Preface
As you walk up Walton Street in Oxford the road bears slightly to the left and a large 19th century building comes into view. It is not an Oxford college but the headquarters of the Oxford University Press. OUP is the largest university press in the world, and can date its origins back to around 1480. In 1983 I arrived at this building carrying a Texas Silent 700 terminal. This used thermal ink printer technology and had two rubber ears on the top into which a telephone handset could be inserted to link the printer into the public telephone network. A decade earlier I had used the same technology to use the first computer-based search services developed by the Lockheed Corporation and System Development Corporation.
I was heading up early attempts by Reed Publishing to develop electronically published products and services, notably airline flight timetables. Reed owned International Computaprint Corporation, based in Fort Washington, PA, which specialised in keyboarding and printing telephone directories. Reed had been working with IBM and the University of Waterloo, Canada on the New Oxford English Dictionary (NOED) project, which was to create a digital version of the Oxford English Dictionary. The proof of concept was to digitise the one of the Supplements to the First Edition, starting at the letter S. The digitisation and indexing had now been completed and I, together with Hans Nickel, the founder and CEO of ICC, were to demonstrate what we had achieved to the NOED project team, led by Tim Benbow and Edmund Weiner. Many of the team of lexicographers were sceptical of the value of the project, and there was a mixture of expectation and disinterest around the table.
The OED seeks not only to provide a definitive definition of a word, but also the origins of when the word was first used, with examples of subsequent use which may have modified the definition. All these examples were contained on around four million slips of paper. With the terminal we set up a connection (at 300 baud) to the computer in Fort Washington. I can still remember the first question, which came from one of the more sceptical lexicographers, who wanted to know how many words in the OED originated in the Times newspaper. Because all the text had been marked up in Standard Generalised MarkUp language (a forerunner of XML) we could identify the source, and not only provide a count but print out (albeit very slowly) all the examples. There was a short period of silence and then these distinguished scholars suddenly realised the potential of information retrieval. They also recognised that it was not going to put them out of a job but enable them to improve the value of the product. Many more queries were undertaken and the session only came to an end when we ran out of supplies of thermal paper.

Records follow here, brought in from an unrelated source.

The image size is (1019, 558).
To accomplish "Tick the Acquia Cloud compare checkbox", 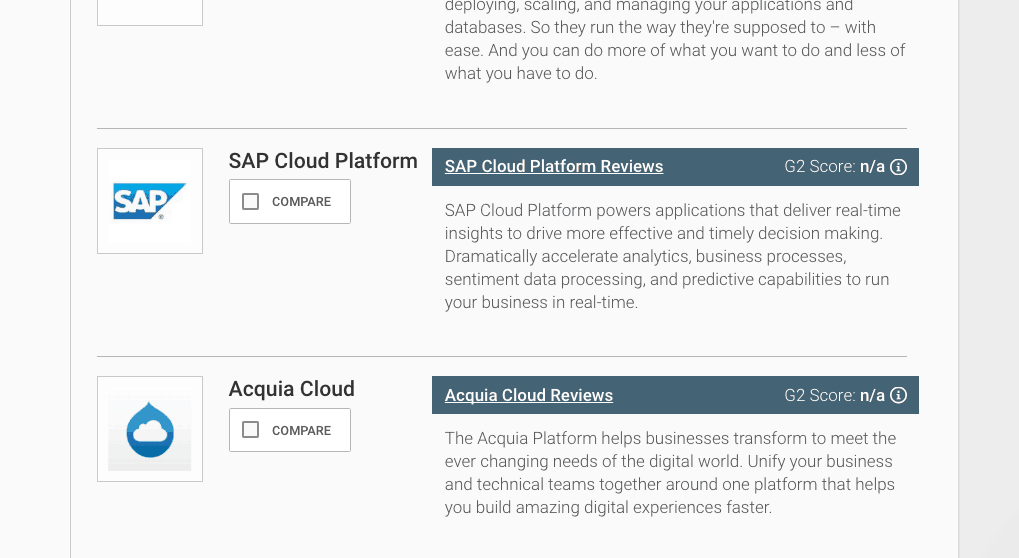I will pyautogui.click(x=250, y=430).
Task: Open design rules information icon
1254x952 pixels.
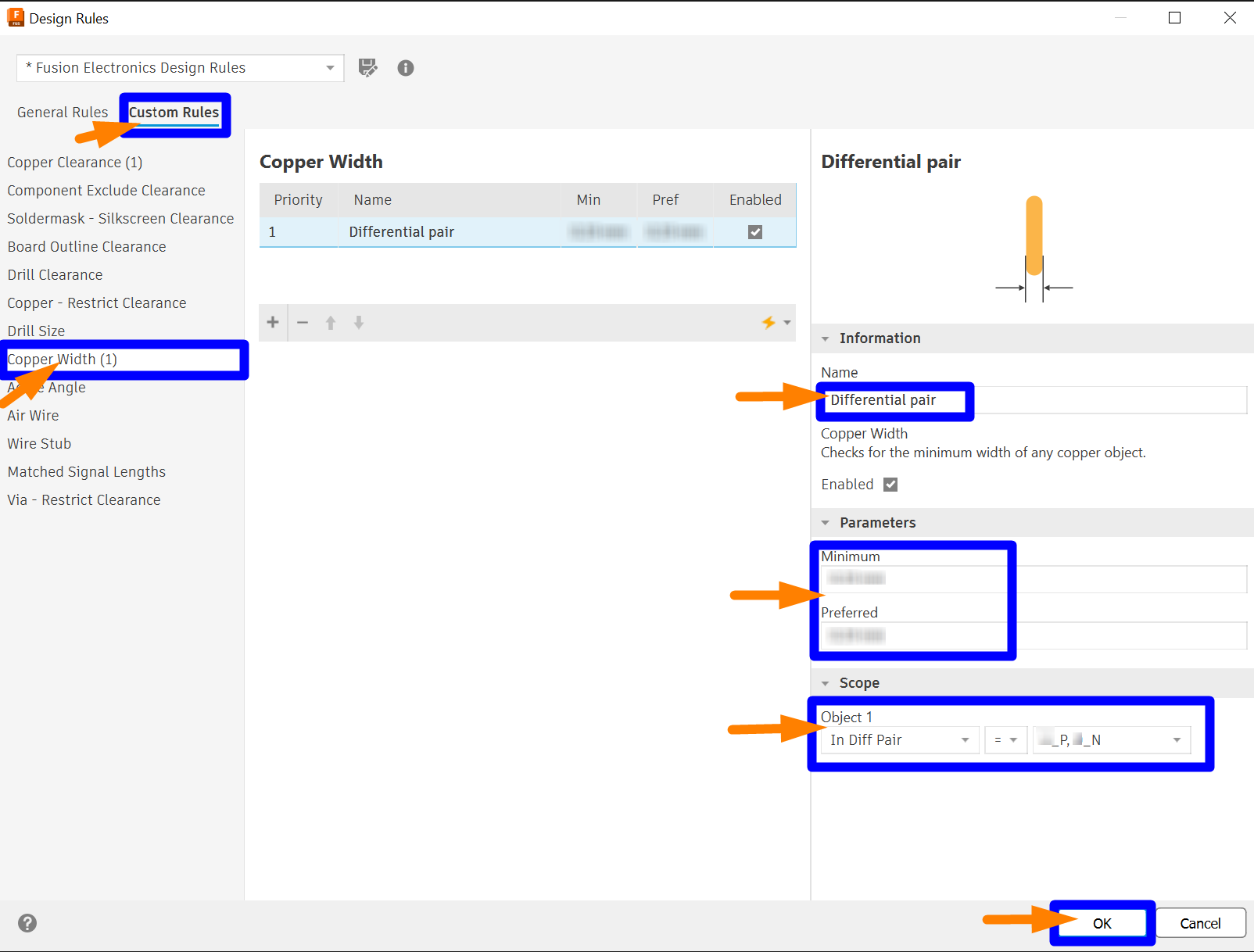Action: coord(405,68)
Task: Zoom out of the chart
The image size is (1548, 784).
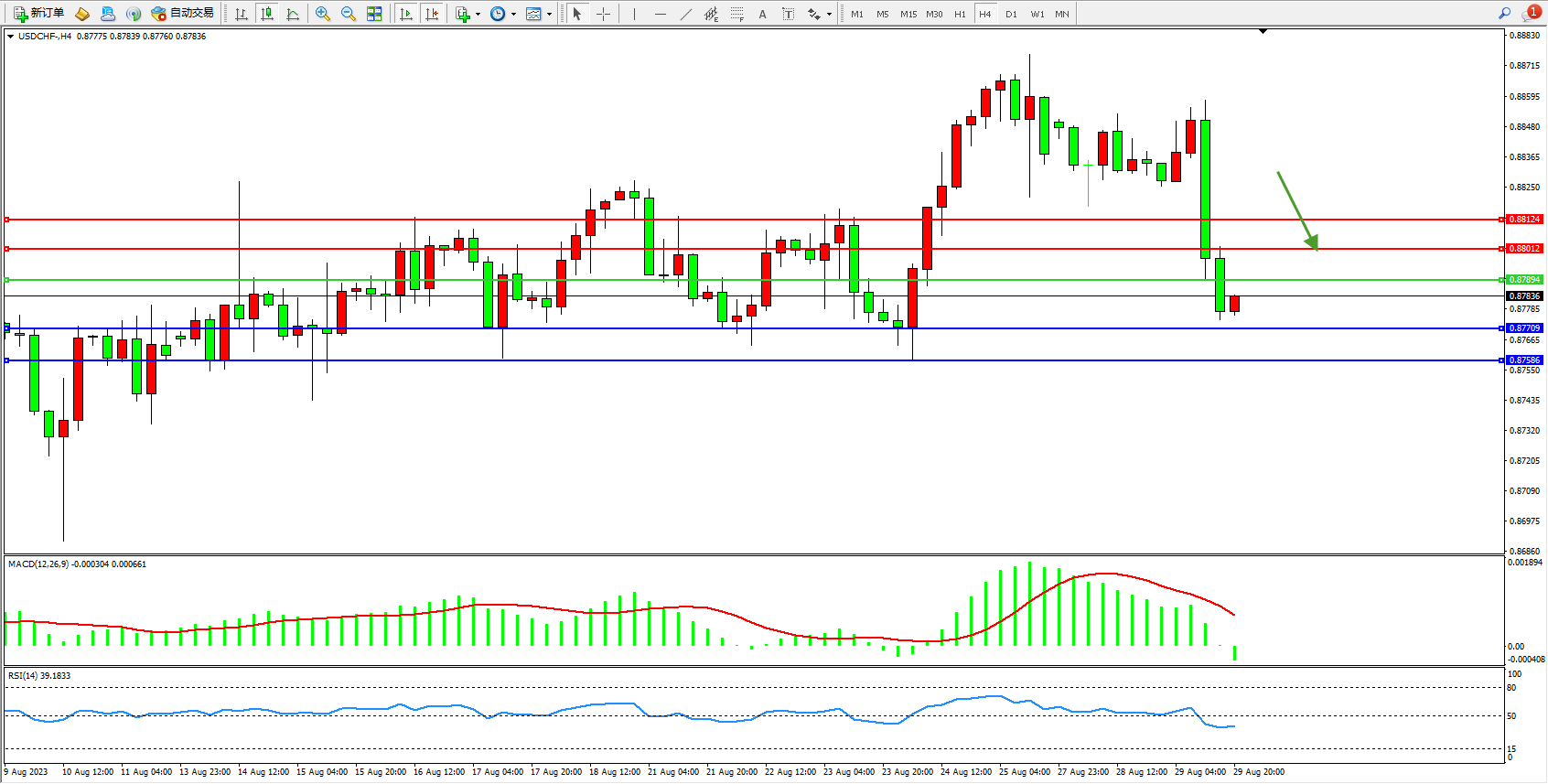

The NOED project was an enormous success, not only for the OUP but also for Dr Gaston Gonnet and his team at University of Waterloo. This team became the nucleus of Open Text Corporation. IBM used the knowledge gained from the project in the development of its search technology as the OED files provided a rich source of syntax information to help with query development.

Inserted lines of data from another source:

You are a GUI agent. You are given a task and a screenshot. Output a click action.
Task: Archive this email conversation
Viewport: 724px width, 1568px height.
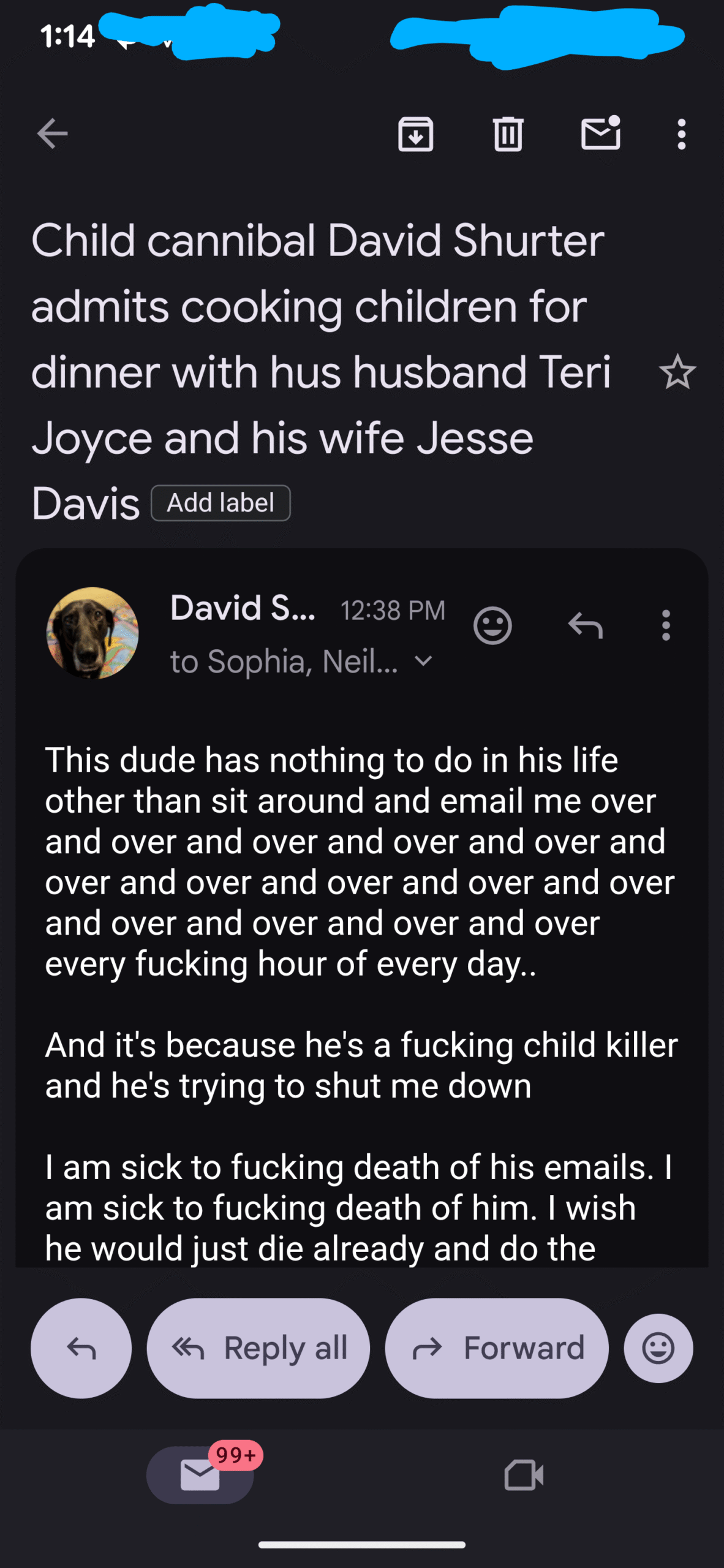coord(416,134)
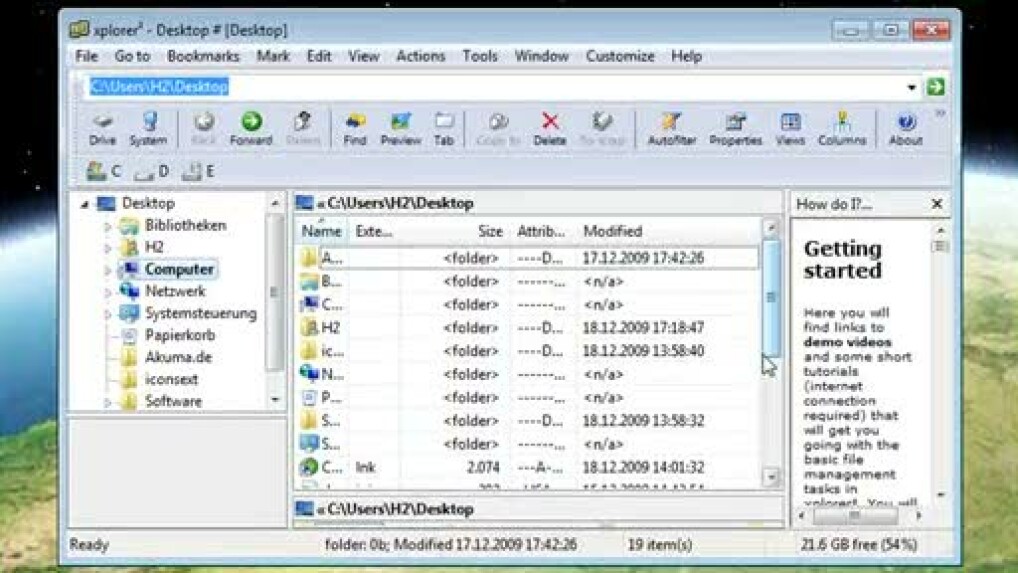1018x573 pixels.
Task: Open the Bookmarks menu
Action: pyautogui.click(x=203, y=56)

For me it was a day of discovery about the power of search to discover new relationships between items of information. I learned three important lessons from this project. The first of these was the value of metadata structure in searching. Because of the way that the individual elements of the entries had been marked up in SGML it was easy to search for words that had first been used by Charles Dickens after his return from his first visit to the United States in 1842. The second lesson was gained in listening to the members of the project team from IBM and the University of Waterloo as they talked about the importance of computers being able to understand the structure of sentences, work that would lead to the development of semantic search technologies. The third lesson was in understanding the impact that search could have on organisational processes and outputs.